WHAT THIS TASK INVOLVES: Repeat the listing exactly as given, omitting every image.

##### EXTRACTED DATA #####

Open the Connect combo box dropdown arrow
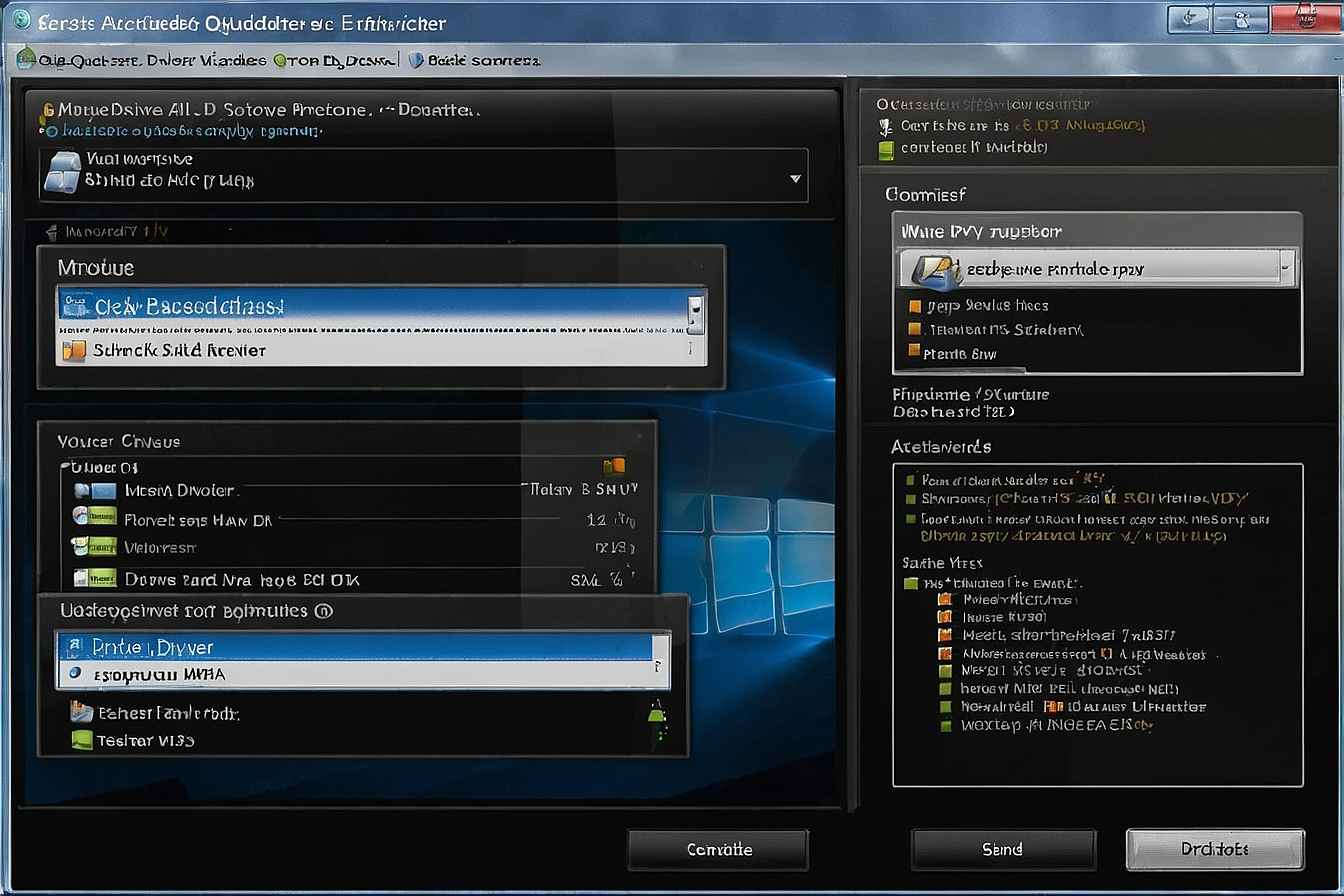 coord(1286,268)
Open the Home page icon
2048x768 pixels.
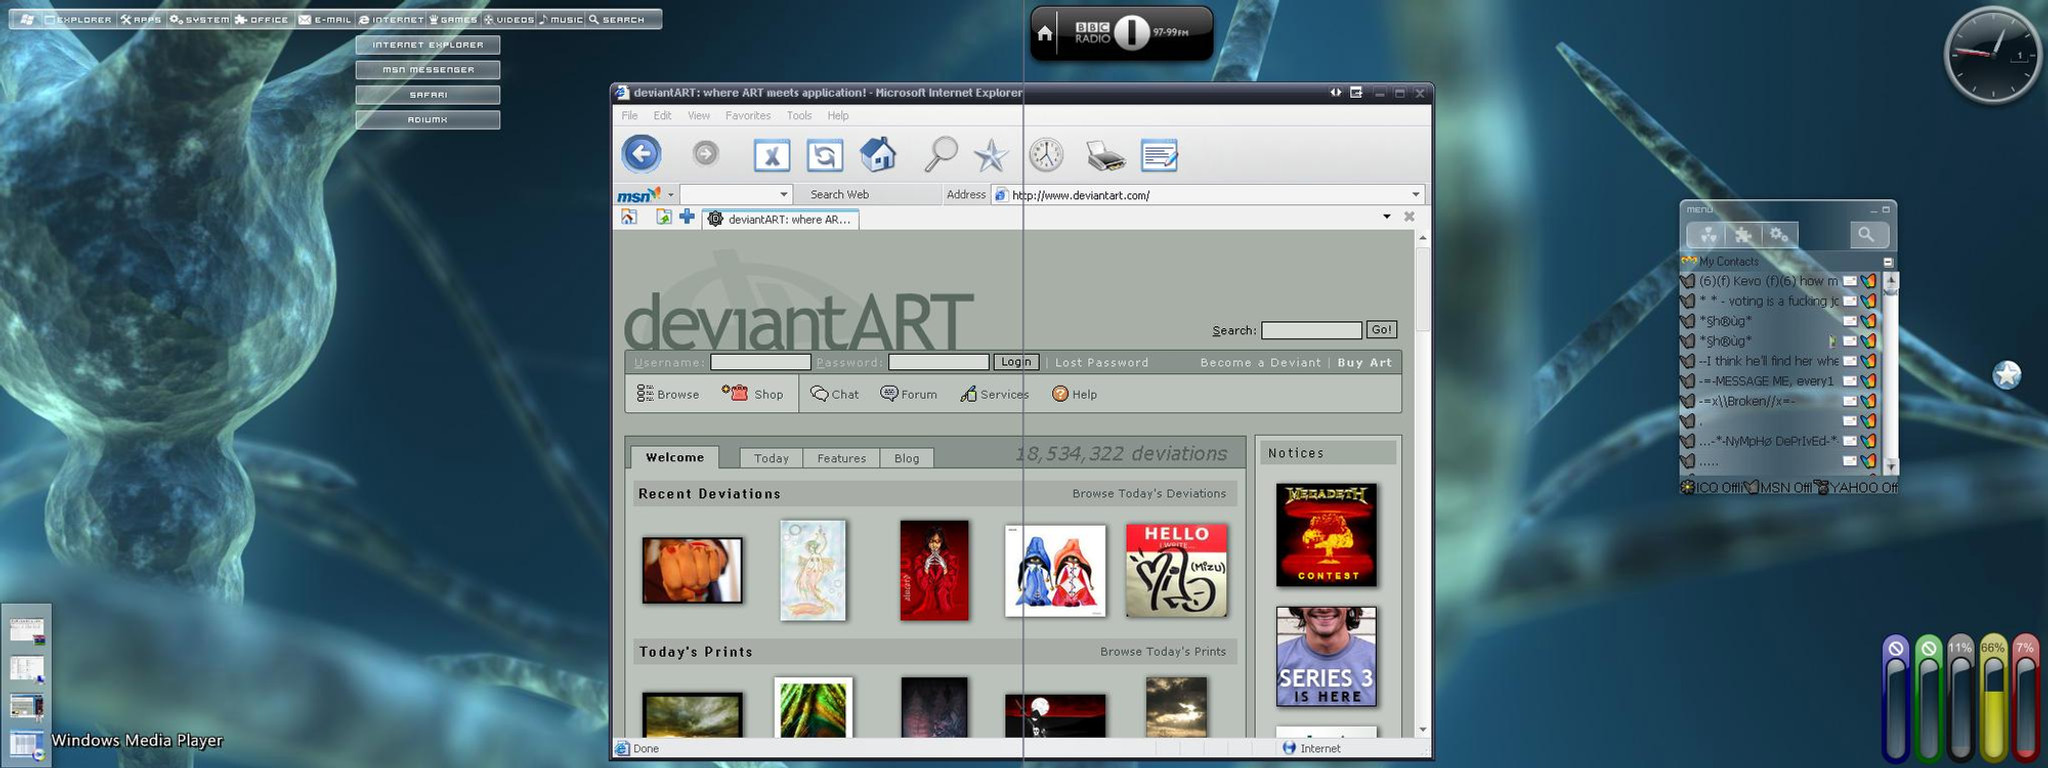878,155
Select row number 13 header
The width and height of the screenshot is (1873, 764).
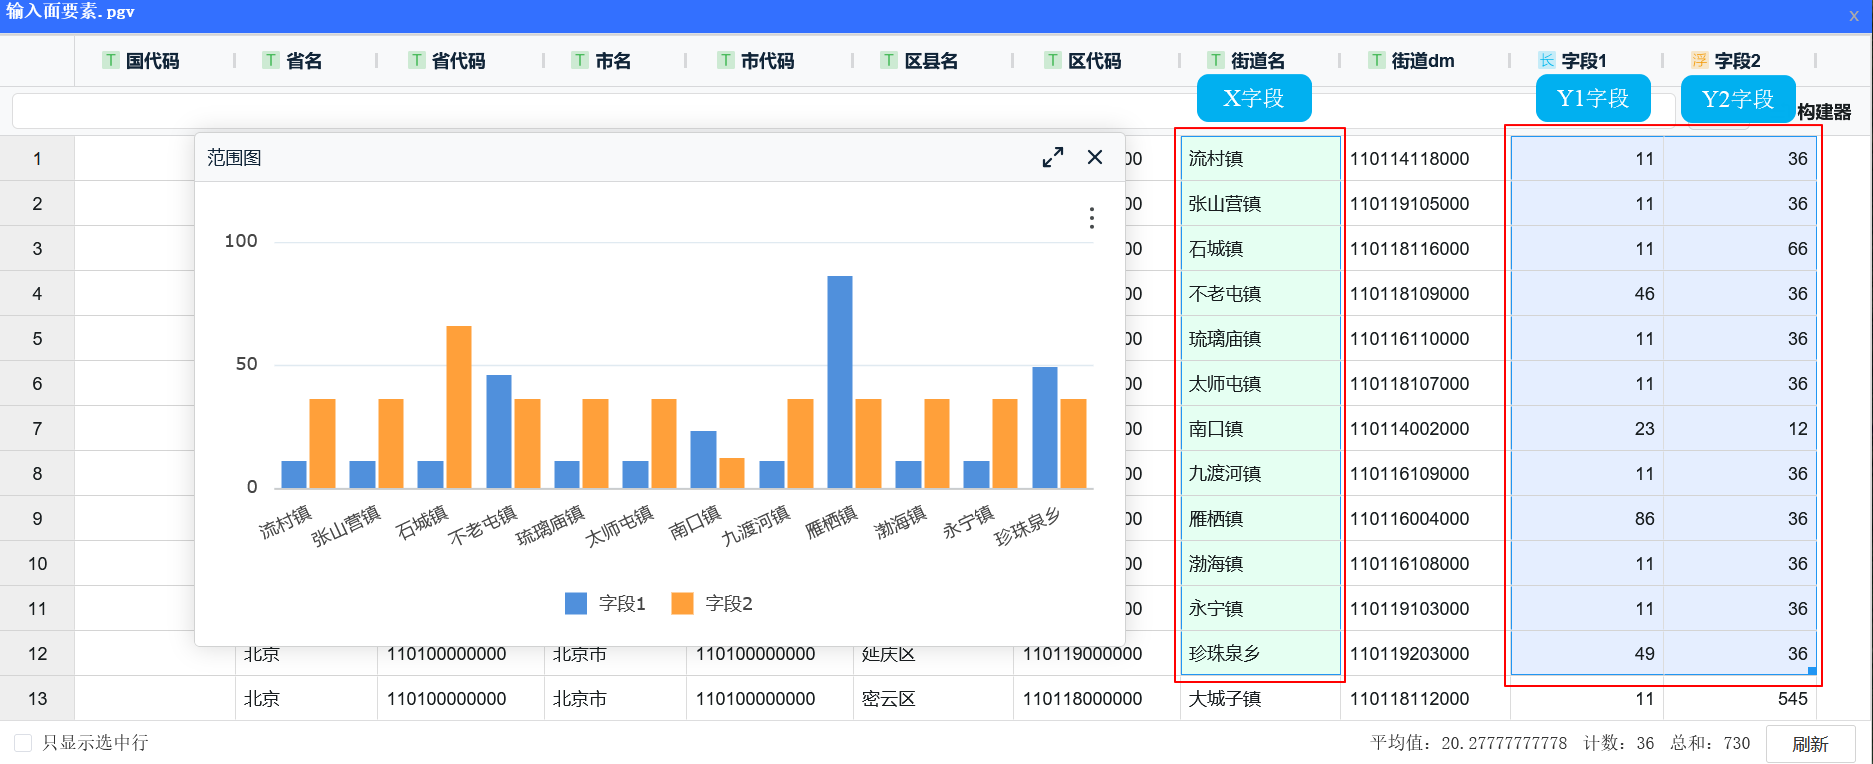coord(37,699)
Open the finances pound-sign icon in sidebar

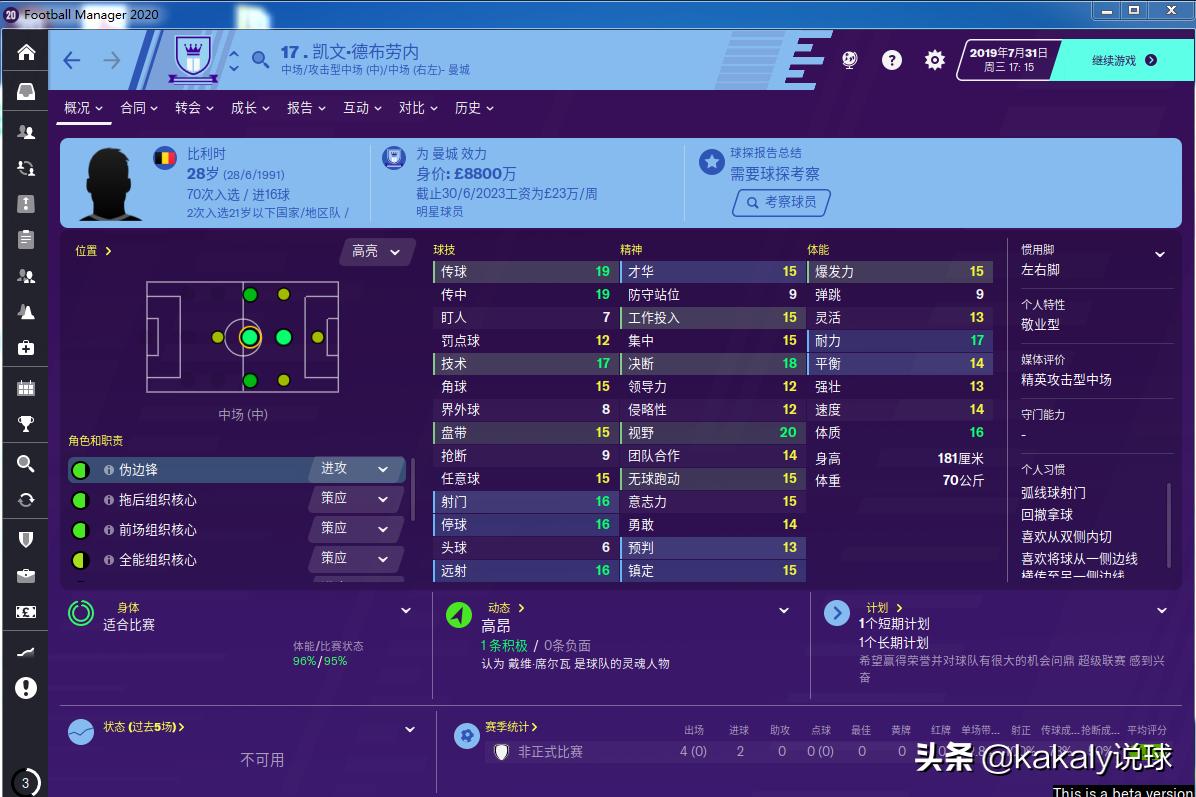click(25, 612)
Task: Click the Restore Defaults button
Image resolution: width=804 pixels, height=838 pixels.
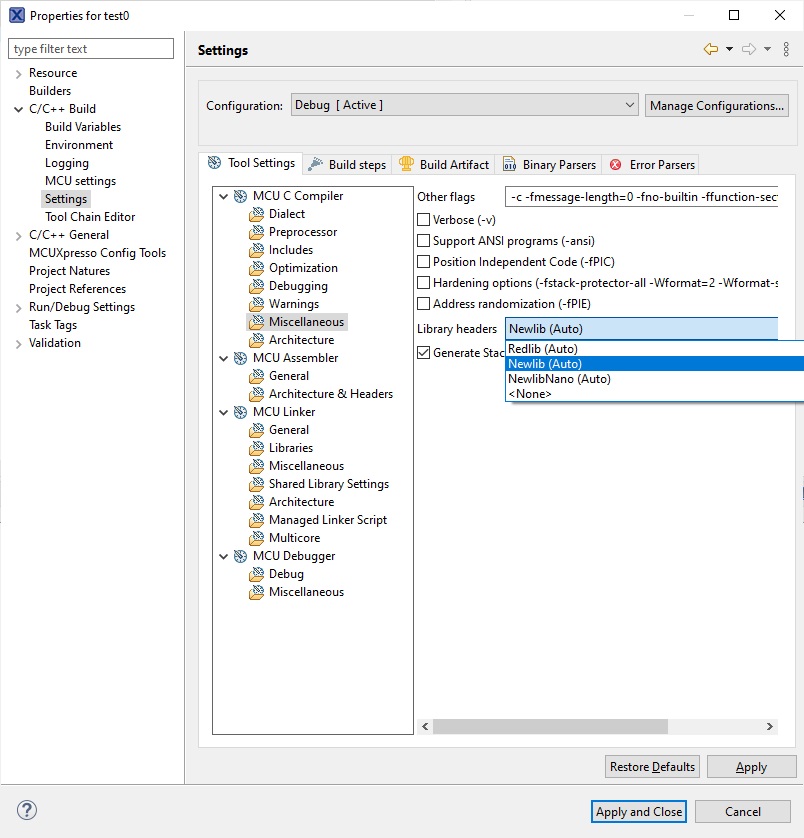Action: (x=651, y=766)
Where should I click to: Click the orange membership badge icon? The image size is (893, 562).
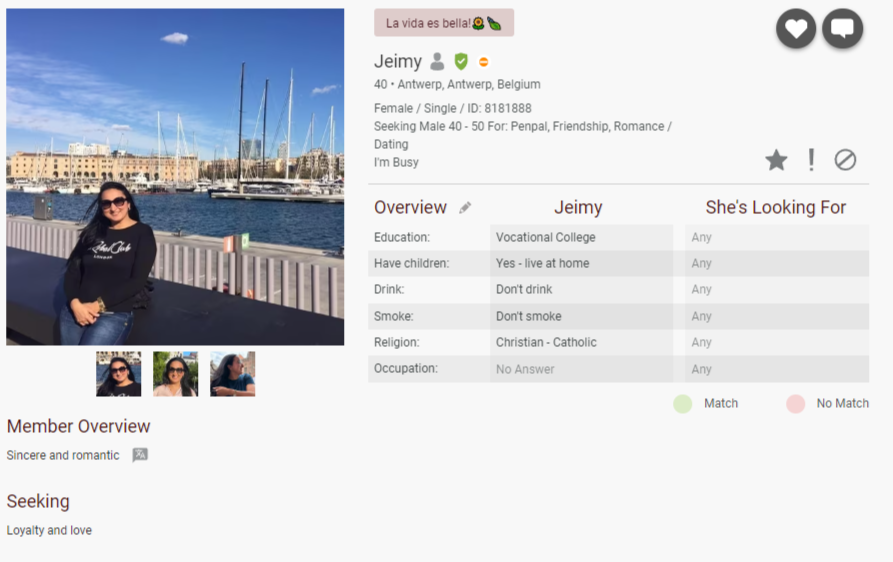[483, 62]
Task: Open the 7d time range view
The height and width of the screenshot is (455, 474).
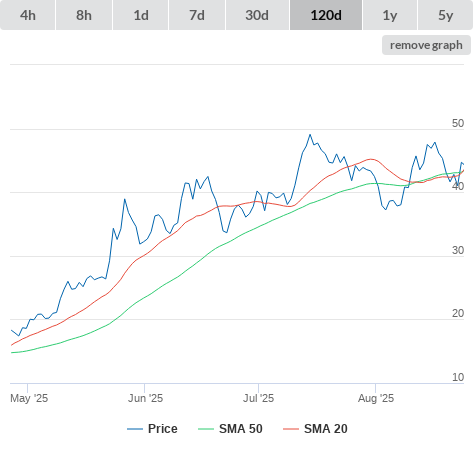Action: [197, 15]
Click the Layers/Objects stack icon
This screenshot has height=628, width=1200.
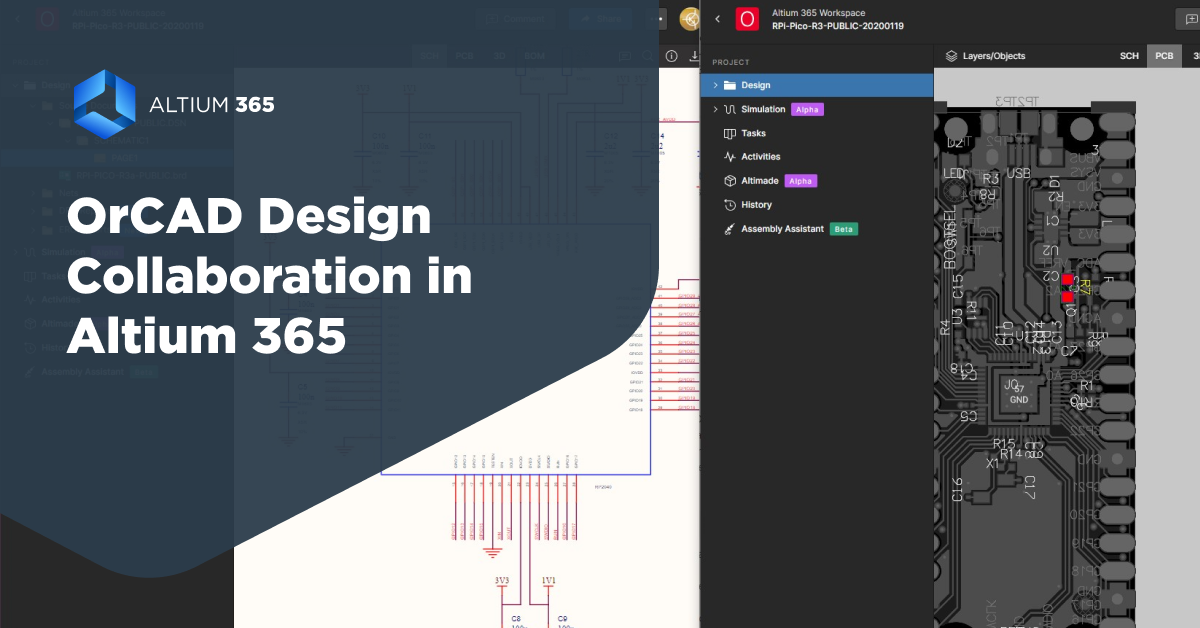point(950,56)
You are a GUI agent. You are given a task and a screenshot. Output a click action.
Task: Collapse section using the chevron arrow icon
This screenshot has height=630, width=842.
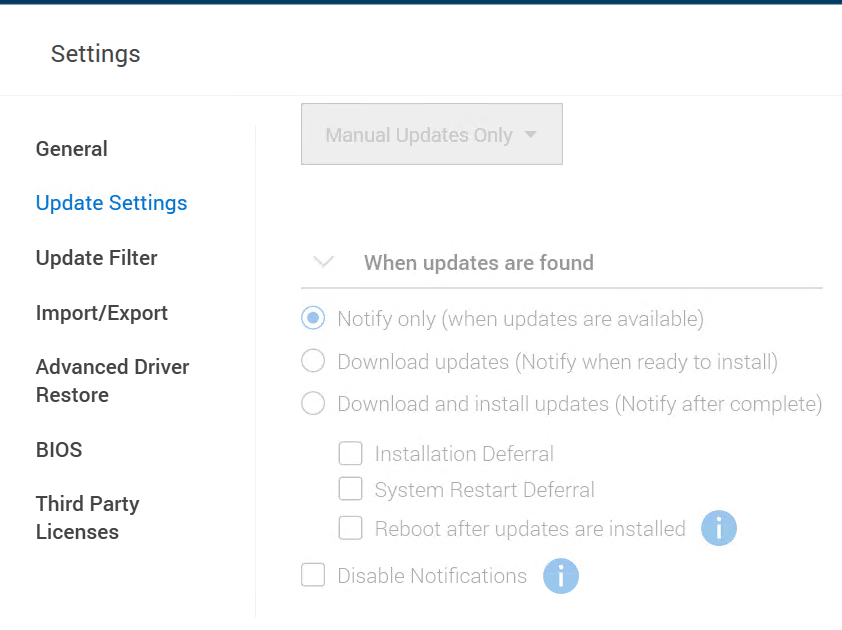(x=323, y=262)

#####

RESPONSE BELOW:
Open the Connect combo box dropdown arrow
 coord(1286,268)
Open the Home page icon
2048x768 pixels.
878,155
Select row number 13 header
The width and height of the screenshot is (1873, 764).
coord(37,699)
Open the finances pound-sign icon in sidebar

click(25, 612)
Task: Click the Restore Defaults button
Image resolution: width=804 pixels, height=838 pixels.
Action: (x=651, y=766)
Where should I click to: Click the orange membership badge icon? The image size is (893, 562).
[483, 62]
Task: Open the 7d time range view
The height and width of the screenshot is (455, 474).
Action: [197, 15]
Click the Layers/Objects stack icon
This screenshot has height=628, width=1200.
point(950,56)
You are a GUI agent. You are given a task and a screenshot. Output a click action.
Task: Collapse section using the chevron arrow icon
This screenshot has height=630, width=842.
(x=323, y=262)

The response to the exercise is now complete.